Europe Has A Busy Smallsat Manifest

By Amy Svitak
Source: Aviation Week & Space Technology

Two additional CNES science missions—Taranis and Microscope—are slated to launch in the next few years. CNES recently signed a contract with Arianespace that would see Taranis lofted atop a Russian Soyuz or European Vega rocket in 2016 from Kourou. The 200-kg spacecraft, which is designed to study the magnetosphere-ionosphere-atmosphere coupling via transient processes, would be launched into a quasi-Sun-synchronous orbit at an altitude of 700 km (435 mi.).

In addition to Taranis, the contract includes an option to launch two additional satellites: Microscope, which will test the validity of Galileo's Equivalence Principle in the vacuum of space; and Merlin, a €120-million ($144-million) project funded by CNES and the German Aerospace Center (DLR) that will incorporate a German lidar instrument. Both nations will collaborate on the payload ground segment and data analysis.

Slated to launch in 2016, Merlin will be the first of a second-generation microsatellite platform, dubbed Myriade Evolution, designed to boost spacecraft performance. The new bus, which is being developed with €40 million in French public bond money, is intended to double the current platform's 50-kg payload capacity and 50-watt power generation on orbit.

Following Merlin, France is planning to loft in 2018 a carbon-dioxide-monitoring satellite dubbed MicroCarb that will be based on the new Myriade Evolution platform.

France's armaments agency (DGA) is also using Myriade to experiment with formation-flying and swarming capabilities. The Astrium-built Essaim constellation, which launched with Parasol in December 2004, was designed to study the electromagnetic environment on the ground in military frequency bands with a swarm of four 120-kg spacecraft separated by a few hundred kilometers.

DGA's Spirale demo, developed by Thales Alenia Space and Astrium and launched in February 2009, comprises two satellites that collect infrared images of terrestrial backgrounds and serves as a precursor to development of a space-based operational early warning system in France.

More recently, CNES launched the Astrium-built Elisa electronic intelligence satellites for DGA in December atop a European variant of the Soyuz rocket from Kourou. The four-satellite demonstration cost €115 million to develop and launch, and is aimed at locating and identifying radar stations. The 120-kg satellites are operating in a polar, low Earth orbit at an altitude of 694 km, and could pave the way for an operational program.

Astrium, through its partnership with CNES, offers a commercial version of Myriade dubbed AstroSat100. Three missions based on the platform are currently in orbit, including Chile's SSOT Earth-observation satellite, which launched with Elisa last year; Algeria's two-satellite Alsat Earth-observation system; and a Vietnamese optical satellite, VNREDSat-1.

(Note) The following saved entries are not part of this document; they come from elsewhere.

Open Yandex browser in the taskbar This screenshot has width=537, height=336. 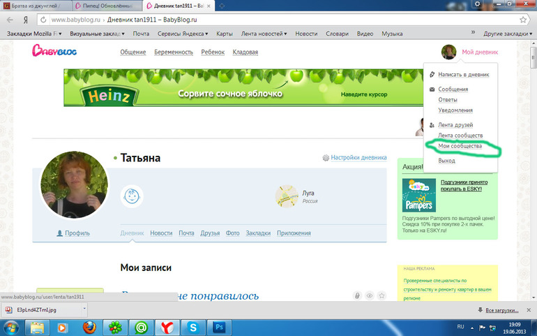pos(167,326)
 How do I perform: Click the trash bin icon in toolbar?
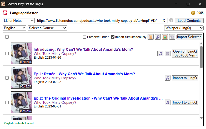tap(172, 37)
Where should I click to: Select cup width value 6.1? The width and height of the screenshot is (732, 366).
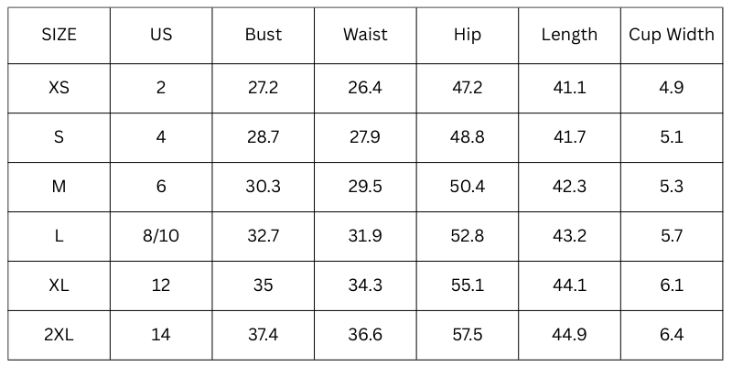[x=672, y=285]
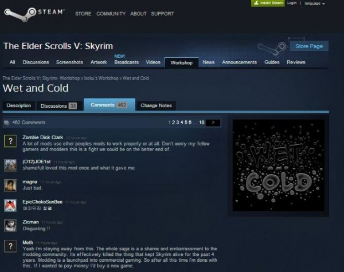Open the Broadcasts section link
This screenshot has width=344, height=272.
tap(126, 62)
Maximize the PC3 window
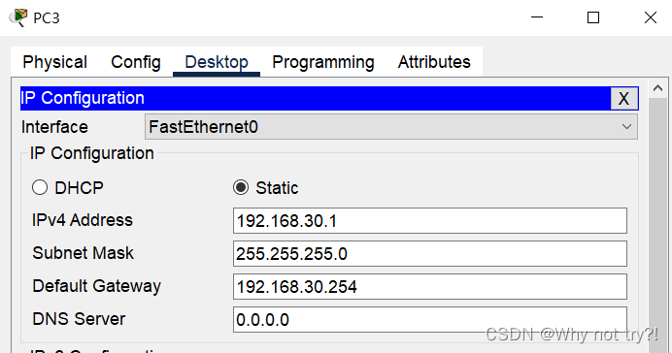This screenshot has height=353, width=672. 593,17
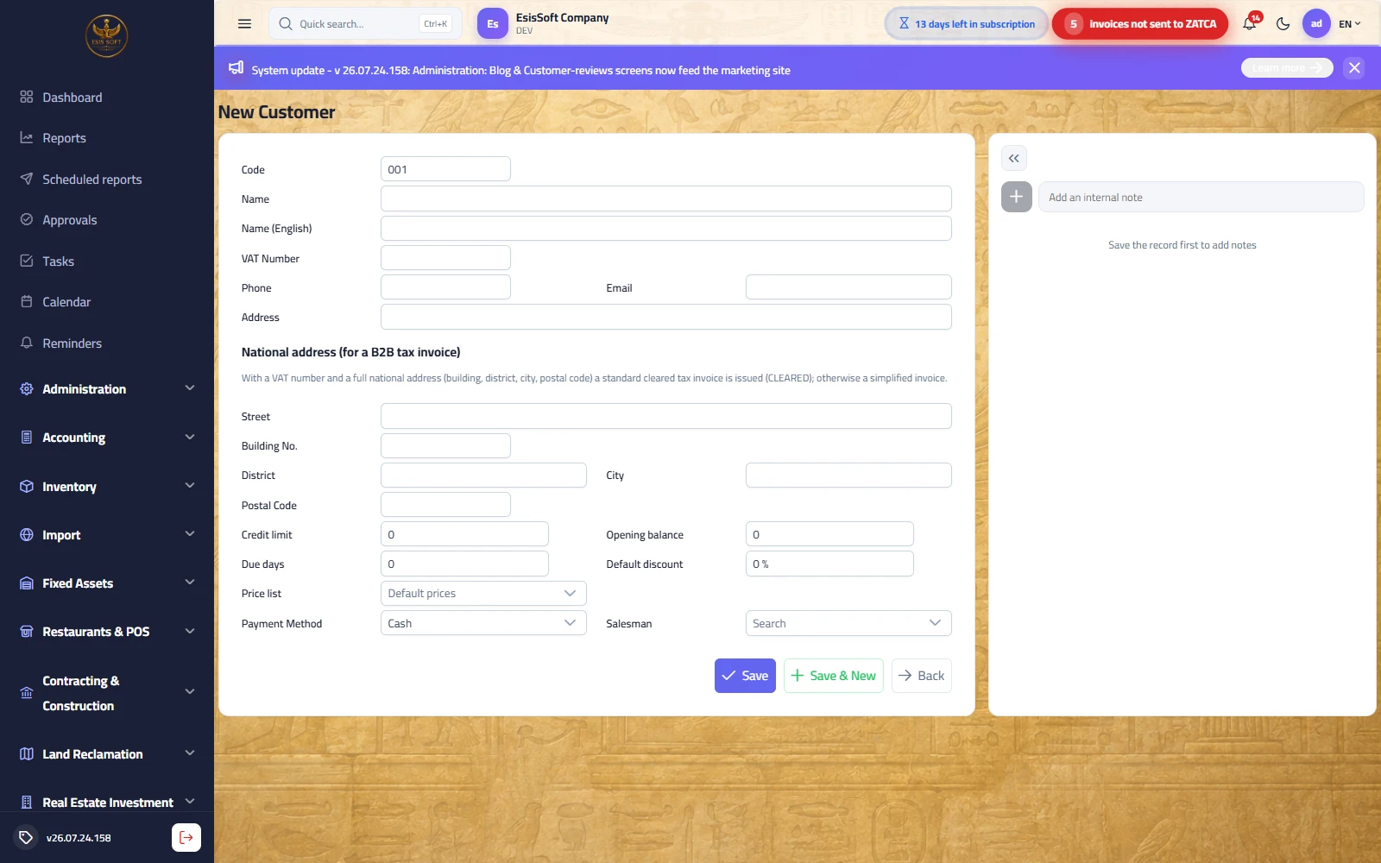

In July, DLR lofted its TET-1 satellite, the first in a series based on Germany's BIRD (Bispectral InfraredDetection) small-satellite platform that will support DLR's On-Orbit Verification program. Developed by Astro- und Feinwerktechnik Adlershof GmbH, the 120-kg spacecraft bus is loaded with 11 experiments operating in a Sun-synchronous orbit at an altitude of 500 km, including a camera capable of detecting forest fires.

While roughly the same size as the experimental BIRD platform, TET-1 is a more capable spacecraft for operational missions, says DLR Chairman Johann-Dietrich Woerner. “We now have TET-1, but hope to have more of these,” he says. “In order to get better revisit time, we need more than one satellite to give us information as close as possible to real time.”